[Given passage — start]
I fought on for about a year after that. Bound in our relationship by a desire to do the right thing, for myself, for my wife, for my kids. But I was lost. Betrayed by everyone I knew. And when my wife started demanding that I move out again, something she did constantly and with little provocation, I knew that I would never feel any respect for her ever again. And I left.

I often have reason to regret leaving. My kids missed out on the family life I so wanted them to have. And I have missed so much of their growing up. My wife used them as weapons in our divorce, and they both suffered as a result. But five years on my relationship with the kids is good and getting better. My ex will be friendly sometimes, and just as crazy as ever, others.

The fall-out from telling everyone can be just devastating sometimes. The lesson – there are times when ”the least said, the better”.

 

Send me to Coventry 31 May 2008

I’ve been thinking a lot about the state of our relationship over the past few days. Of course her aim, with this silent treatment, may be to make me do just that.

I try to make small talk with her. But she has sent me to Coventry.

This is a funny expression that English people like to use. Coventry is a small city in Warwickshire, England, known for its manufacturing industry and for its two Cathedrals: the modern one was built in 1962 to replace its predecessor, which was destroyed in a German bombing raid in 1940. The phrase though, probably dates back events during the English Civil War (c.1648). [origins of this phrase]

My point here is that this particular type of bad behaviour is a least a couple of hundred years old. Can it really be true that no one, in all this time, has worked out a way of saying “Hey ! This really isn’t going to make anything any better now, is it?”

We are by no means unique in failing to communicate in our relationship. I came across a blog by Miss Scribbler the other day [Sellotaped together relationship]. She deals, in a remarkably frank way, with issues including communication, sex, and caring that have also affected my own relationship.

But the silent treatment, it seems to me, is a peculiar type of dysfunctional behaviour. To elect not to communicate, to retreat into oneself, and cut the connection with your partners thoughts and feelings, is to deny the possibility of understanding, of love, and of caring.

Some years ago I went through some similar stuff with my first wife. Of course, my current partner knows this and points to this as evidence that there is something fundamentally wrong with me, as two otherwise sane women have been reduced to treating me in the same crappy way.
[Given passage — finish]
[Data records — start]
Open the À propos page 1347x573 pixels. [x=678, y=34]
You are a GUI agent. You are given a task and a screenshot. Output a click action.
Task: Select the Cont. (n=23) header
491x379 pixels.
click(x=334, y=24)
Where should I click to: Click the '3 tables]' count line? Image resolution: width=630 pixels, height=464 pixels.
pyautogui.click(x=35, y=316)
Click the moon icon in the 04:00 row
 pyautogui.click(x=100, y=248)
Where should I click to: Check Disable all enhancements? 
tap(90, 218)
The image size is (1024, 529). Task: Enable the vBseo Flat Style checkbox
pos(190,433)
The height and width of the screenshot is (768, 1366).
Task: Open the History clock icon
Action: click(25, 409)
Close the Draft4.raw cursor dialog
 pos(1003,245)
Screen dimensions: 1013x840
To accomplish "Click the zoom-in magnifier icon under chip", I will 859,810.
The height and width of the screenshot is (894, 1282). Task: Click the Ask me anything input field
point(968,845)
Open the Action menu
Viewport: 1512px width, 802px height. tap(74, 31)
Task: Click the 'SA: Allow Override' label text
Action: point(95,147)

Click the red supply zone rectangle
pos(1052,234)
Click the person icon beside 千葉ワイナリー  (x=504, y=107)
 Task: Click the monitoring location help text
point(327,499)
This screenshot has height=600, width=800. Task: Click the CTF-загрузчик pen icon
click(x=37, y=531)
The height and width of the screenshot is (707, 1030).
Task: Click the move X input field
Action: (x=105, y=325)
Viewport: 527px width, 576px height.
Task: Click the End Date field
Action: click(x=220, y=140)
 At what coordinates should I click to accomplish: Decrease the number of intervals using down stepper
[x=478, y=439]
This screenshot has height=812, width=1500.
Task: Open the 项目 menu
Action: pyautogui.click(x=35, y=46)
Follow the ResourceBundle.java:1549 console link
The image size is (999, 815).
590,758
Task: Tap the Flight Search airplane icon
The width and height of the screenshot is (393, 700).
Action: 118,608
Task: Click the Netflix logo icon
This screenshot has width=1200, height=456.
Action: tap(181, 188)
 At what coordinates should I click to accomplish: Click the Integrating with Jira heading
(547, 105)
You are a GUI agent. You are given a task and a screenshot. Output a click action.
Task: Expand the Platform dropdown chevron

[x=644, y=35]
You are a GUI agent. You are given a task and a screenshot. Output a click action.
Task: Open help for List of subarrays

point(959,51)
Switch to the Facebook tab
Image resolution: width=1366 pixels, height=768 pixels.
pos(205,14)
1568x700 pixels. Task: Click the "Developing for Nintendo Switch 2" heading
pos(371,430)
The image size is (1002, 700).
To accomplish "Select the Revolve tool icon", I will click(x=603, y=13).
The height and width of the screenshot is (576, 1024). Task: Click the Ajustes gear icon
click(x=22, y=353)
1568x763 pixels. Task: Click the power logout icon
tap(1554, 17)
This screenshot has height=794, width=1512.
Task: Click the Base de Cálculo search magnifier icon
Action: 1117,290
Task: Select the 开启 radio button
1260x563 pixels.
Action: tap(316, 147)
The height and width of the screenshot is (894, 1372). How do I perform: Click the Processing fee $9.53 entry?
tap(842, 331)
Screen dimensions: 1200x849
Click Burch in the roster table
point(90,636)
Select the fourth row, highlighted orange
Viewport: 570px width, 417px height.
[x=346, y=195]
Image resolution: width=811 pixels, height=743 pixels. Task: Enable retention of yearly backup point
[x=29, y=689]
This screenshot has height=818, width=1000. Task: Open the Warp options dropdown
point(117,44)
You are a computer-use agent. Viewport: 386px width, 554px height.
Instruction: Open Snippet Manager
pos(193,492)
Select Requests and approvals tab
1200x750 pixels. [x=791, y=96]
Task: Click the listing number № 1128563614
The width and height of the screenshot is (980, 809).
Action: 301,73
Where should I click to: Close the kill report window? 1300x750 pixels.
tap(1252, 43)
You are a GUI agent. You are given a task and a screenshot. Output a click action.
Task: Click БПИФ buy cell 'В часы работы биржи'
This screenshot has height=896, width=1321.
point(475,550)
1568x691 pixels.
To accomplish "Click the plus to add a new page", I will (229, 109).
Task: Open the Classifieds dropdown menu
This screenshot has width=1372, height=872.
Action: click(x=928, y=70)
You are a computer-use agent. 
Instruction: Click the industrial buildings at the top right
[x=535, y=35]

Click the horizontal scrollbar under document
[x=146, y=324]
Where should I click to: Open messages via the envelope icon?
[Data records — finish]
Task requirements >>
A - Reproduce the part of the relationship blog passage starting at "I fought on" and ending at "as ever, others.".
B - Go on with the relationship blog passage, picking up right after its final sentence.

Responses to the tasks >>
A -
I fought on for about a year after that. Bound in our relationship by a desire to do the right thing, for myself, for my wife, for my kids. But I was lost. Betrayed by everyone I knew. And when my wife started demanding that I move out again, something she did constantly and with little provocation, I knew that I would never feel any respect for her ever again. And I left.

I often have reason to regret leaving. My kids missed out on the family life I so wanted them to have. And I have missed so much of their growing up. My wife used them as weapons in our divorce, and they both suffered as a result. But five years on my relationship with the kids is good and getting better. My ex will be friendly sometimes, and just as crazy as ever, others.

B -
I’m not convinced. I’m really not, in any way that I can see, really desperately flawed. Oh, I’m not perfect, but I’m, you know – okay.

So if I do something that’s annoying sometimes, or if I don’t seem to think just the way they do, even if its an aspect of my character, I’m really expecting other people to show me the same kind of tolerance and kindness that I try to show them.

When I think of it that way, then the silent treatment really seems to be a betrayal.

I don’t think that you can talk your way out of every problem in a relationship. I went through break-ups and counselling and reconciliation and support with my first wife. I haven’t blogged about that (yet), but I recognise some parallels with the experiences described in this blog [A journey through couples therapy].

But for sure, you can’t “not talk” your way out either. And not talking seems like one of the fastest and most effective ways to increase the emotional distance and break down the links between you.

In my experience, it’s during those times of “not talking” that history gets re-written. Good memories get replaced with bad. Love gets forgotten, and loathing increased. Caring gets replaced with contempt, and the values and behaviours that bind a relationship together: loyalty, empathy and forgiveness, are percieved as signs of weakness instead of strength.

But I can’t say this to her. I may think I have the moral high ground, but this won’t help me bridge the gap between us.

I’ll try to wait my time for now. To speak to her gently. To be caring. Avoid addressing the issue head-on.

I’ll give her time, and hope that she tires of the effort it takes to keep up this wall of silence. And that I can say the right things when she is ready to listen.